Scharfschütze schoss aus dem Unterholz

Yby Yau: Unbekannte griffen eine Patrouille der Gemeinsamen Einsatzkräfte (FTC) mit einem Scharfschützen am Eingang einer Ranch an, die Eulalio Gómez, dem Leiter der Viehzuchtvereinigung (ARP), Außenstelle Amambay, gehört. Der Capataz wurde getroffen.

Oberstleutnant Luis Apesteguía, Sprecher der Gemeinsamen Einsatzkräfte, berichtete, dass sich der Vorfall am Freitag gegen 17:45 Uhr ereignete, als eine Patrouille von einem Scharfschützen angegriffen wurde, die sich etwa 200 Meter entfernt in einem Waldgebiet befand.

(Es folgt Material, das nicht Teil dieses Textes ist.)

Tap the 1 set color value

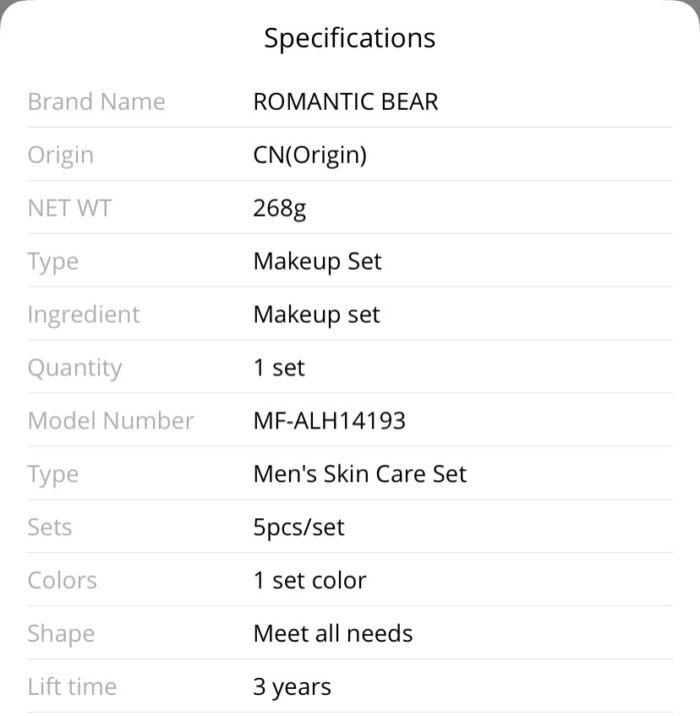click(x=310, y=580)
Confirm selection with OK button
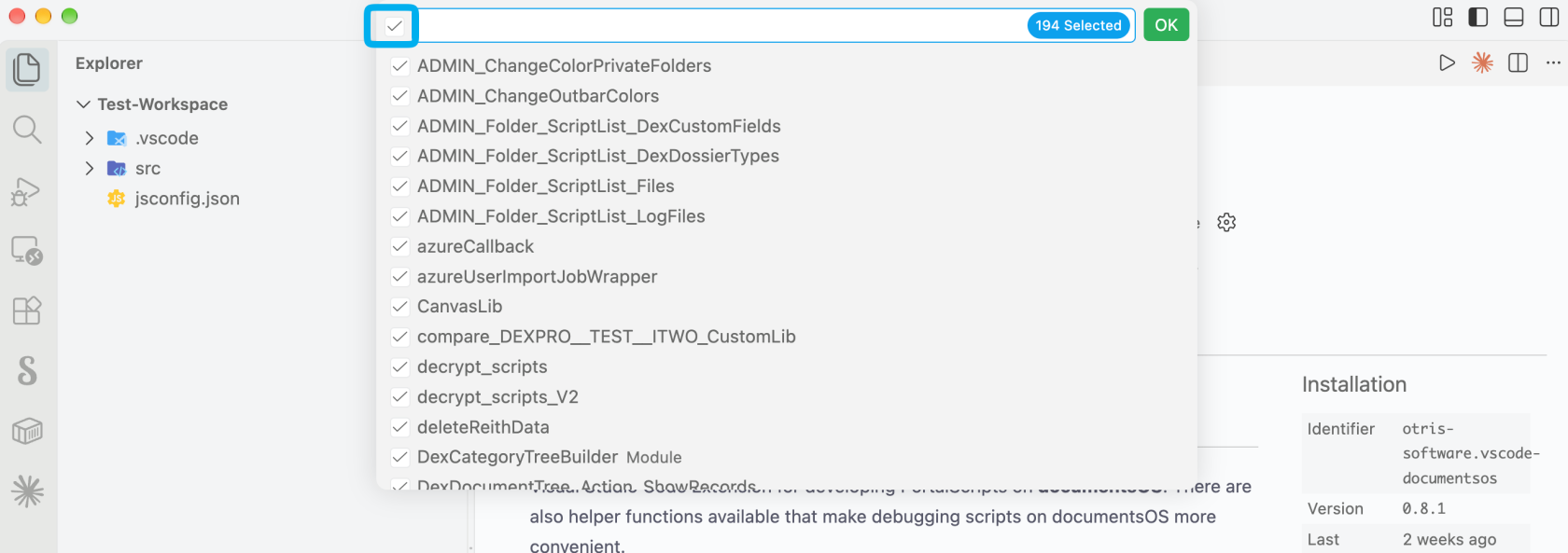 click(1167, 25)
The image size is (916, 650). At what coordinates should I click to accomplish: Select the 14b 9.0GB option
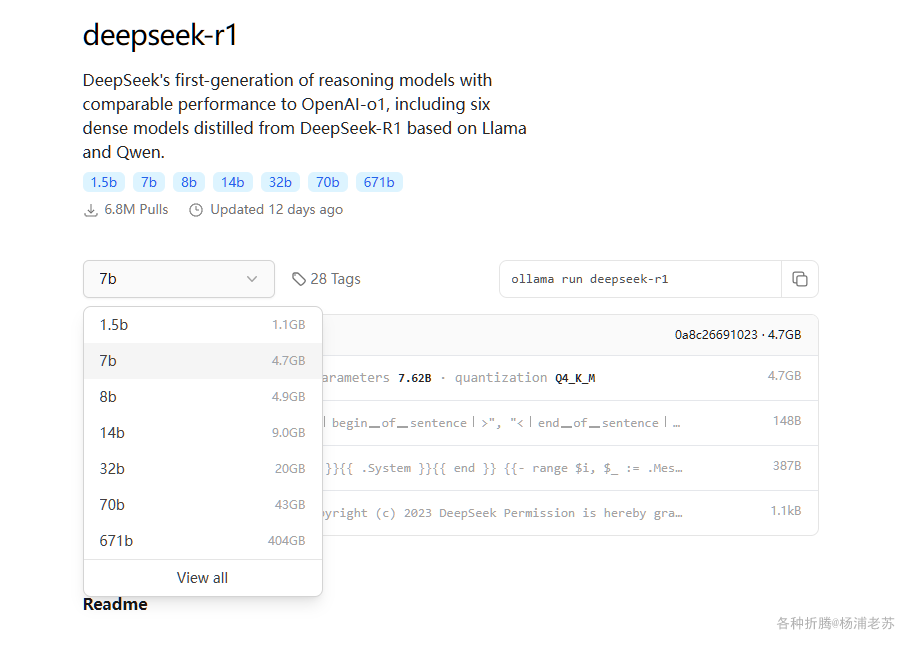202,433
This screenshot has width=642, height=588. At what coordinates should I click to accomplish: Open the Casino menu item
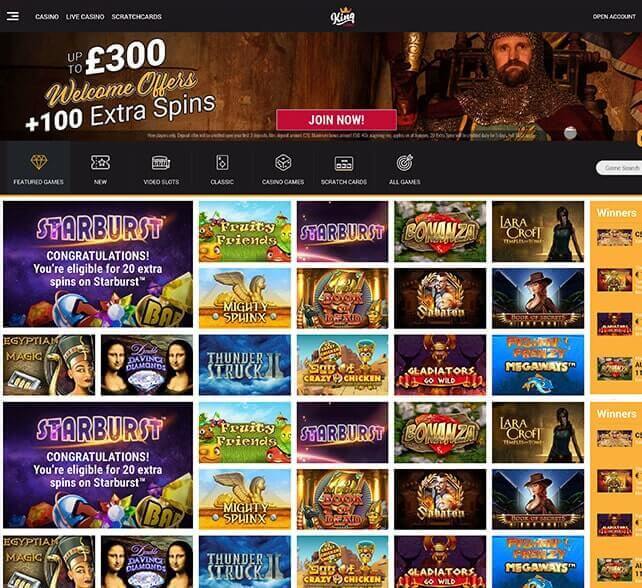coord(47,17)
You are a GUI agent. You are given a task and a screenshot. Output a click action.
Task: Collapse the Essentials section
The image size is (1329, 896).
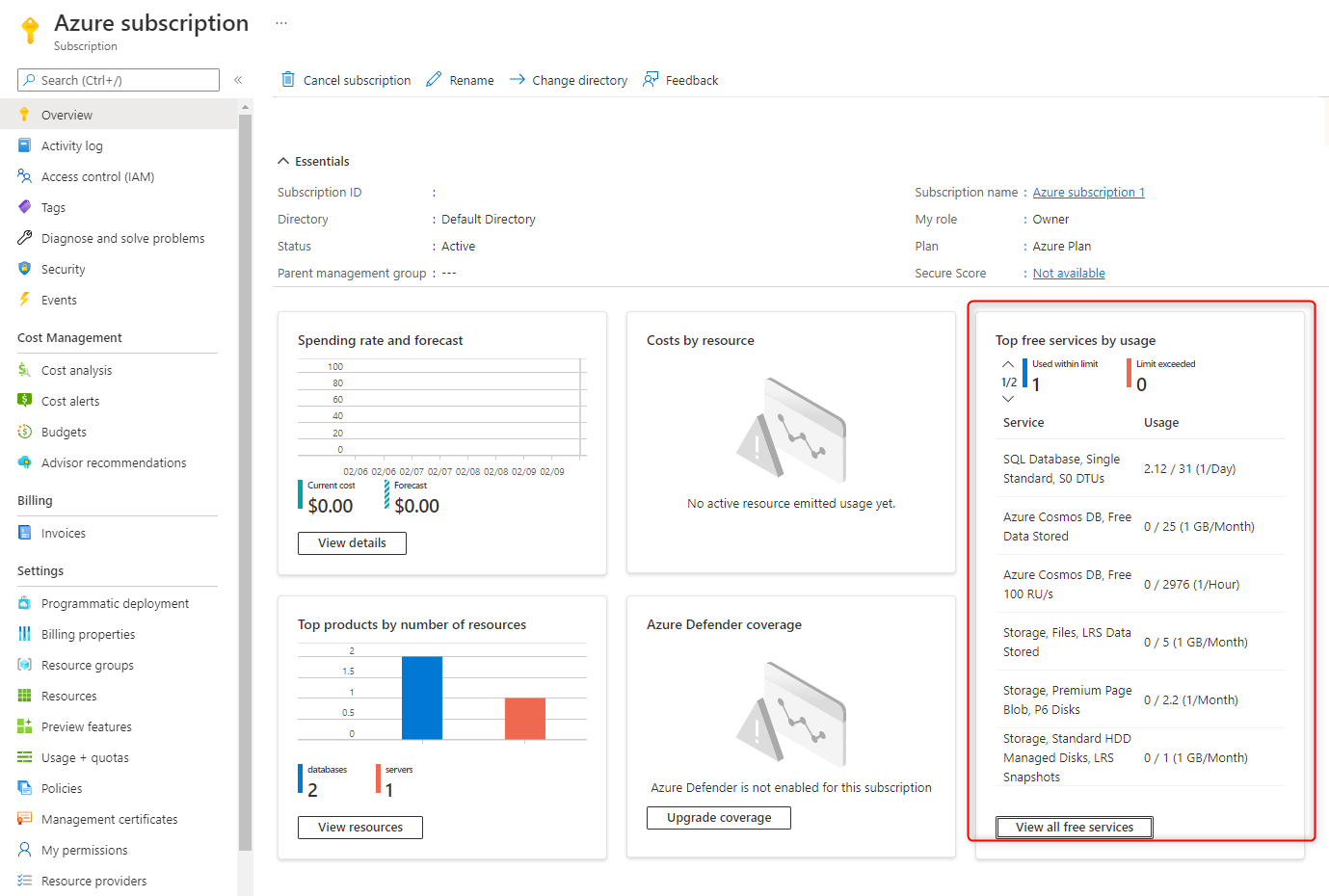click(x=283, y=161)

Der Vorfall ereignete sich am Eingang der Estancia Salto Diamante im Departement Amambay, die Eulalio Gómez gehört, dem Präsidenten der Ländlichen Vereinigung Paraguays, Zweigstelle Amambay, wie Apesteguía gegenüber Radio 780 AM bestätigt.

Das gepanzerte Fahrzeug wurde von mindestens fünf Kugeln getroffen. Dank der Panzerung blieben die Insassen unverletzt. Der Capataz der Estancia wurde jedoch verwundet und ins nahe Krankenhaus nach Yby Yaú gebracht, wo er operiert wurde und er ein Knochenimplantat bekam. Der Patient erlitt einen Bruch der Speiche und der Elle, ist jedoch außer Lebensgefahr und die Täter sind unbekannt.

Das Personal der Gemeinsamen Einsatzkräfte ging in das Waldgebiet aus dem die Schüsse kamen und stellte fest, dass diese aus zwei Positionen abgefeuert worden waren. Es wurden sieben verbrauchte Patronenhülsen gefunden.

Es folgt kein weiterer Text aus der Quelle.